Set down word for word the lines that begin the entries and run through the line containing "Task: Toggle 画面垂直翻转 vertical flip switch". Give nothing further.

##### Information provided #####

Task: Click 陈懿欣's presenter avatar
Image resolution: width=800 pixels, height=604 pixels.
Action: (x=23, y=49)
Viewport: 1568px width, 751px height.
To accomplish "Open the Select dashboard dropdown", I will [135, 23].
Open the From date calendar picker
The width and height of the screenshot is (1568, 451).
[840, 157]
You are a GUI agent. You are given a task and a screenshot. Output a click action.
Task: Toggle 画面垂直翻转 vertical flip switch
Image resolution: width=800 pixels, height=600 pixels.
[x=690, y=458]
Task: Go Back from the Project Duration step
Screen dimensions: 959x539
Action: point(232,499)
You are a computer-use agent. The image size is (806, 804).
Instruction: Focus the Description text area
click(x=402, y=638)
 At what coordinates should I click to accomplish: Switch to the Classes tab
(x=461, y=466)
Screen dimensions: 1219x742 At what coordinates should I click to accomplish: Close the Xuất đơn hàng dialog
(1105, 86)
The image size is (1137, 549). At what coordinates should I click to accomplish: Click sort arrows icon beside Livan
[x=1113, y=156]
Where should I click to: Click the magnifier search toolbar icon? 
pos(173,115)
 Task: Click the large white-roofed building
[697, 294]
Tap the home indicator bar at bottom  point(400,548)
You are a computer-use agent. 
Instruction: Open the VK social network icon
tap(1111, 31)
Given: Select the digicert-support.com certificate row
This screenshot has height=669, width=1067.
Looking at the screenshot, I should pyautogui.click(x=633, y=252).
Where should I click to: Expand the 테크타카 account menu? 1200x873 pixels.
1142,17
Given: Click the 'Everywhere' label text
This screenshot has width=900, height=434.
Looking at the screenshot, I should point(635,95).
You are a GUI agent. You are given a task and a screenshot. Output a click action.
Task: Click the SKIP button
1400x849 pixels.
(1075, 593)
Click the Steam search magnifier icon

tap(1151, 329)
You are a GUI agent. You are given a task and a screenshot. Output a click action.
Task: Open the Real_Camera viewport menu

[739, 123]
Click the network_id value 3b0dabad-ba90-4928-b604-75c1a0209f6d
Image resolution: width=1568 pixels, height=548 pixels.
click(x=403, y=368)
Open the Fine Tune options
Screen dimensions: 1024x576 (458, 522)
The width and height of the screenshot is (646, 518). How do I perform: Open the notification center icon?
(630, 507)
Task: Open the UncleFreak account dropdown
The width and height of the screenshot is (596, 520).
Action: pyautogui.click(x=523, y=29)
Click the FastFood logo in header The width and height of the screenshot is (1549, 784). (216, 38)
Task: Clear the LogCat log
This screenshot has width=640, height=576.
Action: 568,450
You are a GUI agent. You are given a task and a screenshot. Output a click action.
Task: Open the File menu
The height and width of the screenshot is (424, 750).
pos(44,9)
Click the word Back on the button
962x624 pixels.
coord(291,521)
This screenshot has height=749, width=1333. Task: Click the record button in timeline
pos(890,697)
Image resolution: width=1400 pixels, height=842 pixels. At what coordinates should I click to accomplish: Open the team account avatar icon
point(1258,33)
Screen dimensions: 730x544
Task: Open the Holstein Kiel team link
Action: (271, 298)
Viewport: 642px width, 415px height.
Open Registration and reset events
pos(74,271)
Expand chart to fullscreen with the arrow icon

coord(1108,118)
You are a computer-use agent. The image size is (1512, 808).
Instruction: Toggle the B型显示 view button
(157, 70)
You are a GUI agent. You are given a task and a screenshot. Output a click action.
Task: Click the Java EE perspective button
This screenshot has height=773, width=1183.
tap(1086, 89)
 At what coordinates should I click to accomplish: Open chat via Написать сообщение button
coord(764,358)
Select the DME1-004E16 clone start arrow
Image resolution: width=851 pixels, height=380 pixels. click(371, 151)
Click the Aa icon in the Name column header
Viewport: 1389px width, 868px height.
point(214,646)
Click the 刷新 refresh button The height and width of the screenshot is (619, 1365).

#####

### Solution for this exercise
Task: Click 陈懿欣's presenter avatar
Image resolution: width=800 pixels, height=604 pixels.
Action: (x=23, y=49)
Viewport: 1568px width, 751px height.
To accomplish "Open the Select dashboard dropdown", I will [135, 23].
Open the From date calendar picker
The width and height of the screenshot is (1568, 451).
[840, 157]
You are a GUI agent. You are given a task and a screenshot. Output a click action.
Task: Toggle 画面垂直翻转 vertical flip switch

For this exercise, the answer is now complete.